APPRIO AGLI INVESTIMENTI - Paola Pallota ha portato l’analisi di Capital Group sulla situazione generale e ha parlato di approccio agli investimenti ai risparmiatori «che – ha detto - devono imparare a pensarsi sempre più come investitori perché lasciare i soldi fermi sul conto corrente, come purtroppo fanno ancora in tanti, oggi equivale a garantirsi una perdita nel medio-lungo periodo». La ripresa dei mercati è già in corso, secondo la relatrice, ma quella dell’economia sarà «molto più lenta e quindi l’entità e la durata degli interventi di supporto sia in termini di politiche monetarie che fiscali dovranno essere tarate strada facendo per evitare che interventi eccessivi e troppo lunghi possano portare ad uno scenario inflattivo o, dall’altra parte, se troppo brevi e non adeguati possano indurre l’economia in un territorio di depressione». In questa situazione, il consiglio di Paola Pallota per i risparmiatori è di cambiare pelle trasformandosi in investitori perché «i nostri risparmi sono la nostra sicurezza per il futuro, ma è molto importante la pianificazione e la programmazione. Farlo da soli è molto difficile, è cruciale essere accompagnati da un consulente finanziario, un professionista che ci aiuti ad individuare i nostri obiettivi e quindi a strutturare i nostri investimenti per raggiungere questi obiettivi, restando aderenti alla nostra pianificazione iniziale, curando la disciplina nei nostri investimenti e aiutandoci a diversificare adeguatamente. Se si sa, infatti, guardare a un periodo medio-lungo la storia ci dice che non esiste il momento giusto per accedere ai mercati finanziari, soprattutto quando si parla di azioni. Ciò che conta non è quando, ma per quanto tempo: un investimento azionario ben diversificato si riduce la probabilità di perdita mantenendo l’investimento nel tempo. Tempo, disciplina e diversificazione sono le regole d’oro per l’investimento di successo».

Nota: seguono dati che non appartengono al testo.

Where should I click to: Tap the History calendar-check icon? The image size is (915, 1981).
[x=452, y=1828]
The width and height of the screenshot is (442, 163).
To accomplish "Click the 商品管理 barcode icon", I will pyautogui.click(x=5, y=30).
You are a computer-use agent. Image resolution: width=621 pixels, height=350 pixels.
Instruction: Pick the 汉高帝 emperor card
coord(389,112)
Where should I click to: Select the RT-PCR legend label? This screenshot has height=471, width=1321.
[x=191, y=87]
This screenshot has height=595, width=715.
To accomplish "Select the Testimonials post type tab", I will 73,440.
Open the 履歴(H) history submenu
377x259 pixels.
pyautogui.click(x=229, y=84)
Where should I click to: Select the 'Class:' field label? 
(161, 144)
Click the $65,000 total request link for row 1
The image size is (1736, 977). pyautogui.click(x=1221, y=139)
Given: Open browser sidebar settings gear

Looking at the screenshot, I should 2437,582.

LE IMPRESE - Mario Fumei, dal canto suo, ha ribadito la necessità di aumentare «la cognizione di causa da parte delle imprese, soprattutto quelle piccole e piccolissime, su ciò che si può fare con i nuovi strumenti finanziari in alternativa alla finanza tradizionale e ai prestiti bancari che in Italia hanno ancora un peso eccessivo sul totale degli strumenti di finanziamento aziendali». Successivamente, il consulente finanziario e private banker ha suggerito ai presenti di: «Tenersi lontani dalle obbligazioni governative dei Paesi sviluppati che oggi hanno tassi di rendimento negativi o comunque bassissimi e di valutare, considerando la debolezza del dollaro alcuni bond di Paesi emergenti asiatici. Interessanti potrebbero essere anche le obbligazioni subordinati bancarie europee che riguardano banche di primario interesse che hanno lo scudo della Bce. Sull’azionario, invece – ha aggiunto -, il problema è dato dalla scarsa possibilità di fare previsioni a breve-medio termine visto le tante incertezze sanitarie, politiche ed economiche attuali. Serve, quindi, allungare il periodo di investimento, diversificare al massimo, oltre che in azioni e obbligazioni anche in strumenti che investono nell’economia reale o in materie prime preziose, e, soprattutto, facendosi aiutare da esperti ad avere un portafoglio adeguato alla nostra propensione al rischio».